Jason Billingsley victim worried he would hunt her down while a fugitive
A woman sexually assaulted by Jason Billingsley — the man accused of murdering a 26-year-old tech CEO in Baltimore — feared for her life while the convicted felon considered “armed and dangerous” was still on the run this week, she told The Post.
“I was petrified. When they couldn’t get him, I was petrified,” the victim said in a brief interview Wednesday.
“I thought he was coming for me. I just thank God he didn’t kill me,” the 35-year-old woman said.
Billingsley, whose 2013 attack on her landed him in prison, was arrested by authorities Wednesday night on suspicion of killing Pava LaPere inside her apartment on Monday.
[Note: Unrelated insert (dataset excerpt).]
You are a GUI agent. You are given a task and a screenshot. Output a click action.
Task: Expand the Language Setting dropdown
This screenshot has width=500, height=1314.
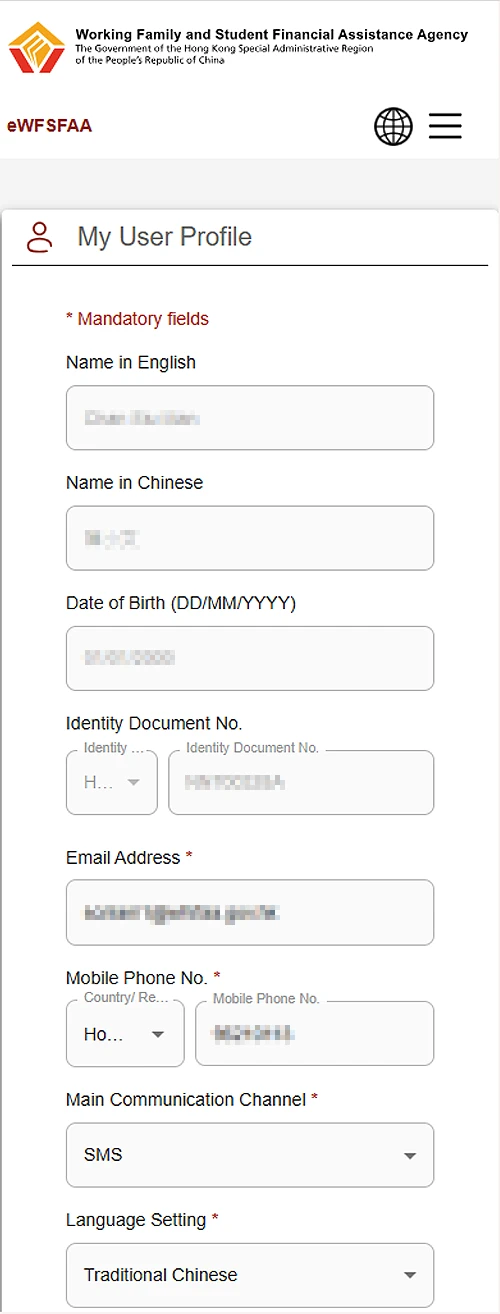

In the decade-old case, Billingsley pleaded guilty to sex assault and was given a 30-year prison sentence, though 16 years were suspended and he was handed five years of supervised probation — leading to his release last year on mandatory supervision.
While on the lam after allegedly murdering LaPere, the frightened sexual assault survivor assumed Billingsley was seeking her out so he could exact his revenge.
“Immediately when I heard the name, my heart started pounding. I had no idea he was even out,” the woman recalled.
“I kept looking behind my back, checking the news to see if he was caught. It was so stressful. I just thought he was coming for me for putting him in jail,” she added.
Court documents obtained by The Post show she told police she met Billingsley after an argument with her boyfriend and he escorted her to a property, then began to assault her when she refused to have sex with him.
He struck her on the face and choked her before ripping her clothes off and forcing her to perform oral sex on him, according to the records.
The woman told The Post she was lucky to survive the vicious attack and was horrified to learn of LaPere’s death — allegedly at the hands of Billingsley.
“When they said ‘blunt force trauma to the head,’ I could only imagine what that girl went through,” the woman said, referring to LaPere.
“Because when he hit me, when he assaulted me, his punches were so hard my ears would ring. I lost consciousness. It was a terrible situation,” the survivor said.
Police have not revealed a motive behind Billingsley’s alleged killing of LaPere.
The Forbes 30 Under 30 CEO suffered from blunt-force trauma and her body was found on the roof of her swanky apartment building Monday, shortly after she was reported missing.
Billingsley is also being eyed as the man who duct-taped, knifed and raped a woman before setting her and another man on fire in their Baltimore apartment last week.
Described by police as a “repeat violent offender,” Billingsley had a history of sex offenses, assault, and robbery.
The mother of another of Billingsley’s victims told The Post she despised the alleged killer upon meeting him over a decade ago.
“I saw it on the news and said, ‘Damn, this guy looks familiar.’ And all this time it was Jason. Oh my God,” said Jenice Perkins, 59.
Her daughter was in a relationship with Billingsley in 2010 when he pushed her and punched her in the head for refusing to give him money, court records show.
Perkins met Billingsley when he was released from prison after serving time for an attempted rape.
“She introduced me to him and I told my daughter, ‘I do not like him. I do not want him in my house.’ I can look at a man and tell they’re not right. It was in his eyes, his face. I saw danger in his eyes,” Perkins said.
Perkins and her mother begged her daughter to stop seeing Billingsley without even knowing about his violent past.
Police said Billingsley did not know LaPere when he set his sights on her.
The young CEO launched her own company, EcoMap Technologies, from her dorm room at Johns Hopkins University. The company seeks to make information on what’s happening in different ecosystems accessible to all.
“Pava has been an inspiration to so many people,” her father, Frank LePere said.
“She was driven, creative, hard-working, and relentless in her efforts, with her wonderful team at EcoMap Technologies.”